Name | Type | Description |
---|---|---|
cleanlab_api_key | Secret | Input parameter. Your Cleanlab API key. |
cleanlab_evaluation_model | Dropdown | Input parameter. The evaluation model used by Cleanlab, such as GPT-4, or Claude. This doesn't need to be the same model that generated the response. |
quality_preset | Dropdown | Input parameter. The tradeoff between evaluation speed and accuracy. |
context | Message | Input parameter. The retrieved context from your RAG system. |
query | Message | Input parameter. The original user query. |
response | Message | Input parameter. The model's response based on the context and query. |
run_context_sufficiency | Boolean | Input parameter. Evaluate whether context supports answering the query. |
run_response_groundedness | Boolean | Input parameter. Evaluate whether the response is grounded in the context. |
run_response_helpfulness | Boolean | Input parameter.

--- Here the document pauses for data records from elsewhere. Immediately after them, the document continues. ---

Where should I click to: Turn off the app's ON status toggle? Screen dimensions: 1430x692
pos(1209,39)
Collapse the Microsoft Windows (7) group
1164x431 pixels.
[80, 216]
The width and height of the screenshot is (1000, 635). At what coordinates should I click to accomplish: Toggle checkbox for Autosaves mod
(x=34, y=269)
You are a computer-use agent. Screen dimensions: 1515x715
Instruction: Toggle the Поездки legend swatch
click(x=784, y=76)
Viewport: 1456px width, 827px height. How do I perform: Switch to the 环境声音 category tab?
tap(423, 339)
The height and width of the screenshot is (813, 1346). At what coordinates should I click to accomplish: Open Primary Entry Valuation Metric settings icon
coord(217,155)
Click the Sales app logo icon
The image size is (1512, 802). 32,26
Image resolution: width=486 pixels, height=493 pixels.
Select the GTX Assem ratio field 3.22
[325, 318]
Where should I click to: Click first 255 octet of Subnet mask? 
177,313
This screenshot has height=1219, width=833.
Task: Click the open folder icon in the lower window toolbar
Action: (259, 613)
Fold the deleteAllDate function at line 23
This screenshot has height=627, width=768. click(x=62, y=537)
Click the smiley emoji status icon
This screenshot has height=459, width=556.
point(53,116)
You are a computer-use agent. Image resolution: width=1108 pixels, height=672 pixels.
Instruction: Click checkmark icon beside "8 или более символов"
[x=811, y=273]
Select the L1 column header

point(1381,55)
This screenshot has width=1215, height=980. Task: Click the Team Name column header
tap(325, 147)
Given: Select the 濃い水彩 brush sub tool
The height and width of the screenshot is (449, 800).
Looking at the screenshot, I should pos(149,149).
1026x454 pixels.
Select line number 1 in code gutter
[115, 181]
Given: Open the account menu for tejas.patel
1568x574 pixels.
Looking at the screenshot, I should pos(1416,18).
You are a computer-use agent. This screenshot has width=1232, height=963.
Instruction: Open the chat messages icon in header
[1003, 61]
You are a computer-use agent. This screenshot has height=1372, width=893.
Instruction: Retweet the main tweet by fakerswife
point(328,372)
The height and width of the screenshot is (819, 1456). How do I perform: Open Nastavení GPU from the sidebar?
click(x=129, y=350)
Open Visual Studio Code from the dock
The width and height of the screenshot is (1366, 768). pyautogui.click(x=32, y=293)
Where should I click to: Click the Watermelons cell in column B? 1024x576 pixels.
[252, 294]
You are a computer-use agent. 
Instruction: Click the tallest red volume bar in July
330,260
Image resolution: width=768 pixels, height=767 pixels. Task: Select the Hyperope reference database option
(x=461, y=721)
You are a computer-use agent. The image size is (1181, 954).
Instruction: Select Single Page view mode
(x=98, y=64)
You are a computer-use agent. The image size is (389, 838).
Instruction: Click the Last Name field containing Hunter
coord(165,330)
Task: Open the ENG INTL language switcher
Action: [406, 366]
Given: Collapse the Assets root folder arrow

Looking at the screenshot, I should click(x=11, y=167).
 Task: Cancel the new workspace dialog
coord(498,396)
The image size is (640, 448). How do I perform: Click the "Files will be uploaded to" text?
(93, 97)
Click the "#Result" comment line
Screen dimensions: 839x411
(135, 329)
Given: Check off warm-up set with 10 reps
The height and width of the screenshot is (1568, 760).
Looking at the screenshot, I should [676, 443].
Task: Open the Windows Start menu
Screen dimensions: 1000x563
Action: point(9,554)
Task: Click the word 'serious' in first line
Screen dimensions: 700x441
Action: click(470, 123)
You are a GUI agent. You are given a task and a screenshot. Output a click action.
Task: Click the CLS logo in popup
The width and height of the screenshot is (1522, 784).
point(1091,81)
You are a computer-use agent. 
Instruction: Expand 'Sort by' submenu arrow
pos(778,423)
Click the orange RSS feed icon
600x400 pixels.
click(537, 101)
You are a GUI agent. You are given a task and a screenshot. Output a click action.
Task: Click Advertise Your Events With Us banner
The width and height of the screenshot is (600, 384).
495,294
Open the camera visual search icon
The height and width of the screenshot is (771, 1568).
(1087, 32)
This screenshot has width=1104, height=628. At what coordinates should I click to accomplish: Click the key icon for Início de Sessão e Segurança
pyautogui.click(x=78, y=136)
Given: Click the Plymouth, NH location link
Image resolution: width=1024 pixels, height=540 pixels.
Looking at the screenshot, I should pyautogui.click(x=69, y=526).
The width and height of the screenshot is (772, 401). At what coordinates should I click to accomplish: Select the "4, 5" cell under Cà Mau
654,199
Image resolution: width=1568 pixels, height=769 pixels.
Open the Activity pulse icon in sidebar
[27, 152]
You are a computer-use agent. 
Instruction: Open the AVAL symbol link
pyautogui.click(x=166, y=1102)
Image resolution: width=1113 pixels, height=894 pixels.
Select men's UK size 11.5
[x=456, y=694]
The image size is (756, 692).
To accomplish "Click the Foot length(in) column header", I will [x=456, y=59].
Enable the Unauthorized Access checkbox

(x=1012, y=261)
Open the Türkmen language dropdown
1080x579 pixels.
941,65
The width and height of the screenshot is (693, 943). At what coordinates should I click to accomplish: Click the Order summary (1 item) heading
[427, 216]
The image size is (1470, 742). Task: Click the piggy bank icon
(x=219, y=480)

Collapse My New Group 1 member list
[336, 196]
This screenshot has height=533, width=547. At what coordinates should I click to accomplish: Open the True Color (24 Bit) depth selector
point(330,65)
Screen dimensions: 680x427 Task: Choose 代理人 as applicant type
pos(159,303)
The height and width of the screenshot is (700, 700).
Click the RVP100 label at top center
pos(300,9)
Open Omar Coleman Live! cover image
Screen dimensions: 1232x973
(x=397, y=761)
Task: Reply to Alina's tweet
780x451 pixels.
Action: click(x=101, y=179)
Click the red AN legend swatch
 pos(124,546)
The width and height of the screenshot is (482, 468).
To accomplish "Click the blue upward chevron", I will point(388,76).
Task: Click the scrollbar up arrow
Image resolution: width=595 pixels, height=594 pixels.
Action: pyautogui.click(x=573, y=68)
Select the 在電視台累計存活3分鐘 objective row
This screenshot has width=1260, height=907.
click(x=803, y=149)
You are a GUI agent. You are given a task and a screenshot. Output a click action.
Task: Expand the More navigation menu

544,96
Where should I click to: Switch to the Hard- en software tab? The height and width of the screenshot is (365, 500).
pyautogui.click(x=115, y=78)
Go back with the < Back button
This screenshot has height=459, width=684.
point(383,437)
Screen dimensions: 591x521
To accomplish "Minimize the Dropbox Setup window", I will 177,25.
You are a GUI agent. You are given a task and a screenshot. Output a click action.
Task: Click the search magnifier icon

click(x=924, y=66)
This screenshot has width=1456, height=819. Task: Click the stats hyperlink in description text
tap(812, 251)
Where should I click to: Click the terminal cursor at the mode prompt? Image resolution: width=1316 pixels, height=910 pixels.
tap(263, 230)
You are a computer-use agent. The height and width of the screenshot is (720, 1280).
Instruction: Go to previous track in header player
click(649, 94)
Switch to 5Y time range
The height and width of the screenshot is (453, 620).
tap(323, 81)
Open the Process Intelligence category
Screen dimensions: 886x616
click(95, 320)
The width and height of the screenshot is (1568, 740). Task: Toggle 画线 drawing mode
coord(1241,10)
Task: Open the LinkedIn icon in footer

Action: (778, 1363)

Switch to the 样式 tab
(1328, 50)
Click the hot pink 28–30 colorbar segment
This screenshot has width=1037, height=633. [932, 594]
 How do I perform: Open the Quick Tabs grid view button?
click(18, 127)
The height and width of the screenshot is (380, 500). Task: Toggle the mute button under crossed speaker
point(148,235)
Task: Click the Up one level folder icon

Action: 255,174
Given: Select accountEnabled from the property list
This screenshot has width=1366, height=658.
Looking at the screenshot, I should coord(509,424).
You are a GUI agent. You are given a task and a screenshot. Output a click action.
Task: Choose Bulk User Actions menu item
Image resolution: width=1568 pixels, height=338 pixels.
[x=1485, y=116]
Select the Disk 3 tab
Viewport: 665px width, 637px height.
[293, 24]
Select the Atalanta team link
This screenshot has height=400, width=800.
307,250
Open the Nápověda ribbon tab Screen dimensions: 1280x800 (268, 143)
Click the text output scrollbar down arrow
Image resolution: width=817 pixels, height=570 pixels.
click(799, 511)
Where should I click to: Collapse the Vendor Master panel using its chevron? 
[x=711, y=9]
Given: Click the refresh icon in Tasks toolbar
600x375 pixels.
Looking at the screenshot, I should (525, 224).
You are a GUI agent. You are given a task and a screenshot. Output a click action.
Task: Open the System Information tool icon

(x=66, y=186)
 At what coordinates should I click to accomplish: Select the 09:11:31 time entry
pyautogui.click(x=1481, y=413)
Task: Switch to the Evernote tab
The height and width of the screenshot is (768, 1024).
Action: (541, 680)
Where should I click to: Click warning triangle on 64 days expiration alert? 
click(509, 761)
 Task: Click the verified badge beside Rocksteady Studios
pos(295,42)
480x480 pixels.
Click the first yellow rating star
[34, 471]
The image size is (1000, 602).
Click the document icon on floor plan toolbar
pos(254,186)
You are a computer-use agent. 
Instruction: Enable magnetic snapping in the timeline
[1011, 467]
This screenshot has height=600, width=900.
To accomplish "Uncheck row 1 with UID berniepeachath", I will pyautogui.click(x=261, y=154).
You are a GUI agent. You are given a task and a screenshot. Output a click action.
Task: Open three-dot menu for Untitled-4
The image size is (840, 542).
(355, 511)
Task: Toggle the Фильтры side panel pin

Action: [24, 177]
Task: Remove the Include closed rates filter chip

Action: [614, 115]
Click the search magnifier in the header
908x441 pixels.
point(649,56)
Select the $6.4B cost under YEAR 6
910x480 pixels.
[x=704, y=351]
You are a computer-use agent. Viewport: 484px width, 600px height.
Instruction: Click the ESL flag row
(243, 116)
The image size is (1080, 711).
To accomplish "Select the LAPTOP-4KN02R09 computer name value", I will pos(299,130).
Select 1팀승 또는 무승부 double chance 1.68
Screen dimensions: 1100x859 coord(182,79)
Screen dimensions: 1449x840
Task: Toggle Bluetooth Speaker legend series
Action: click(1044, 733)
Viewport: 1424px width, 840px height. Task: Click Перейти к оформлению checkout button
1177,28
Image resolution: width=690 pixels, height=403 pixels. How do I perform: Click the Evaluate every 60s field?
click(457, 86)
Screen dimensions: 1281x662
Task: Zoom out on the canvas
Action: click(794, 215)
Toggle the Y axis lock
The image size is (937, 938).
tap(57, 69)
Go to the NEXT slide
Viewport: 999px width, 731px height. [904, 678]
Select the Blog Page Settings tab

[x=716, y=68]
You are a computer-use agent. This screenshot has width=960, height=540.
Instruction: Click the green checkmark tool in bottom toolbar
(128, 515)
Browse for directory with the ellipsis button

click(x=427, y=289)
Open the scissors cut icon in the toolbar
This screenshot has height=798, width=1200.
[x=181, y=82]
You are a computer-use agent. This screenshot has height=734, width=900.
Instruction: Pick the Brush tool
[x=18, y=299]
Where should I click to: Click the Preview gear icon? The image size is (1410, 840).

Evaluate how helpful the response is. |
run_query_ease | Boolean | Input parameter. Evaluate if the query is vague, complex, or adversarial. |
Cleanlab RAG Evaluator outputs
The Cleanlab RAG Evaluator component has the following output options:
Name | Type | Description |
---|---|---|
trust_score | Number | The overall trust score. |
trust_explanation | Message | The explanation for the trust score. |
other_scores | Dictionary | A dictionary of optional enabled RAG evaluation metrics. |
evaluation_summary | Message | A Markdown summary of query, context, response, and evaluation results. |
response | Message | Returns the original response for easy chaining to the Cleanlab Remediator component. |
Example Cleanlab flows
The following example flows show how to use the Cleanlab Evaluator and Cleanlab Remediator components to evaluate and remediate responses from any LLM, and how to use the Cleanlab RAG Evaluator component to evaluate RAG pipeline outputs.
Evaluate and remediate responses from an LLM
You can to follow along.
This flow evaluates and remediates the trustworthiness of a response from any LLM using the Cleanlab Evaluator and Cleanlab Remediator components.
You can download the Evaluate and Remediate flow, and then import the flow to your Langflow instance. Or, you can build the flow from scratch by connecting the following components:
- Connect the
Message
output from any Language Model or Agent component to the Response input of the Cleanlab Evaluator component. - Connect a Prompt Template component to Cleanlab Evaluator component's Prompt input.
When you run the flow, the Cleanlab Evaluator component returns a trust score and explanation from the flow.
The Cleanlab Remediator component uses this trust score to determine whether to output the original response, warn about it, or replace it with a fallback answer.
This example shows a response that was determined to be untrustworthy (a score of .09
) and flagged with a warning by the Cleanlab Remediator component.
To hide untrustworthy responses, configure the Cleanlab Remediator component to replace the response with a fallback message.
Evaluate RAG pipeline
As an example, create a flow based on the Vector Store RAG template, and then add the Cleanlab RAG Evaluator component to evaluate the flow's context, query, and response. Connect the context, query, and response outputs from the other components in the RAG flow to the Cleanlab RAG Evaluator component.
Here is an example of the Evaluation Summary
output from the Cleanlab RAG Evaluator component:
The Evaluation Summary
includes the query, context, response, and all evaluation results. In this example, the Context Sufficiency
and Response Groundedness
scores are low (a score of 0.002
) because the context doesn't contain information about the query, and the response isn't grounded in the context.